### Задание 1
Выпишите все имена собственные, которые встречаются в тексте о замыслах императора.
### Задание 2
Продолжите текст о замыслах императора, начав сразу после его последнего предложения.

### Текст для чтения
******

Император сказал мне еще, что он долго считал Константинополь предметом русских вожделений. Потом он прибавил, что надеялся на экспедицию или по крайней мере на большую демонстрацию против Индии, а одновременно хотел сделать демонстрацию на море, быть может, независимо от действий на суше; демонстрацию на суше он мог бы подкрепить значительными силами, если бы удалось убедить русских допустить в свои ряды французский корпус; однако, принимая во внимание взгляды императора Александра и Румянцева, этого, пожалуй, было бы трудно добиться289.

******

### Данные
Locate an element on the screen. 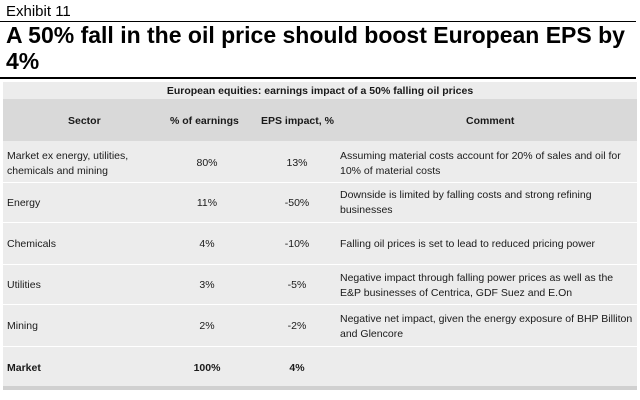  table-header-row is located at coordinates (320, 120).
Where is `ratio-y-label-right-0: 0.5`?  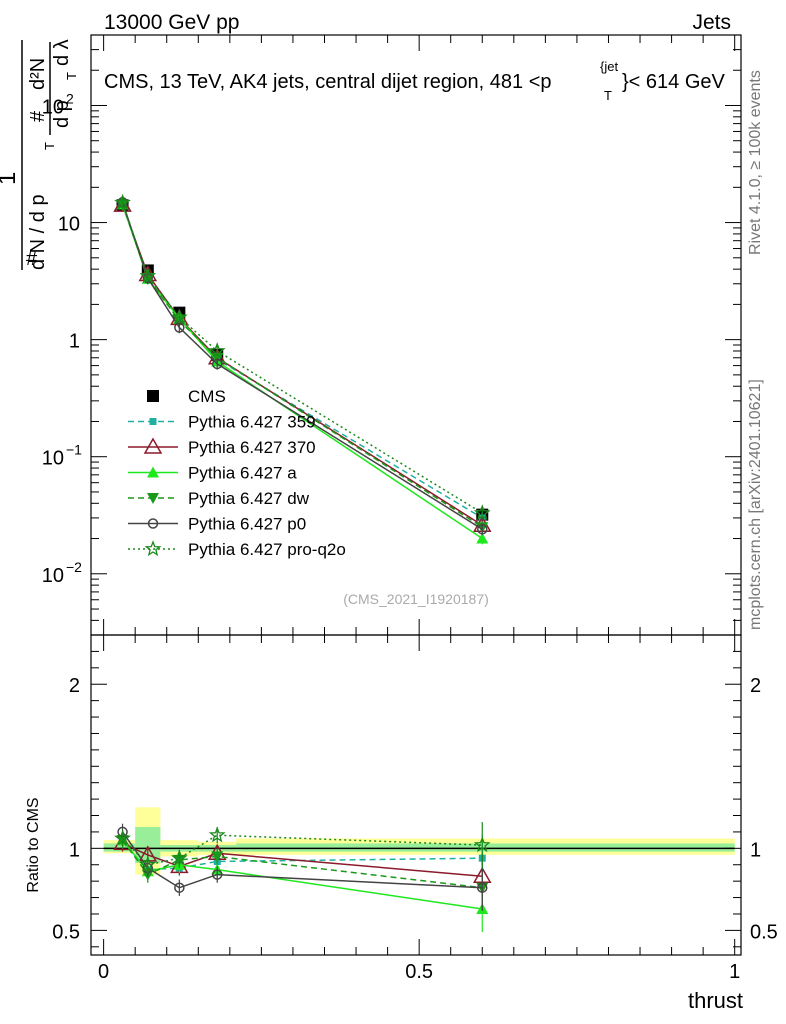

******

### Ответ к заданию 1
Константинополь, Индия, Александр, Румянцев

### Ответ к заданию 2
Насколько я понял, император представлял эту экспедицию следующим образом. От морского ведомства он истребовал сведения обо всем, что могло для нее понадобиться. Самым большим препятствием он считал невозможность заходить по дороге в порты и запастись достаточным количеством пресной воды для 25 30 тысяч человек на весь продолжительный рейс. Что касается других препятствий, то все они могли быть легко преодолены. Экспедиция направилась бы к Сурату. Высадка была бы произведена в каком-нибудь пункте побережья, населенного махратами290 , прирожденными врагами англичан, готовыми в любой момент взяться за оружие против них. В экспедиции должны были бы участвовать 30 тысяч человек. Единственную остановку экспедиция сделала бы у острова Маврикия, чтобы запастись продовольствием, взять воду и оставить там своих больных. Их заменили бы 2 — 3 тысячи негров, за которых колонистам заплатили бы наличными деньгами.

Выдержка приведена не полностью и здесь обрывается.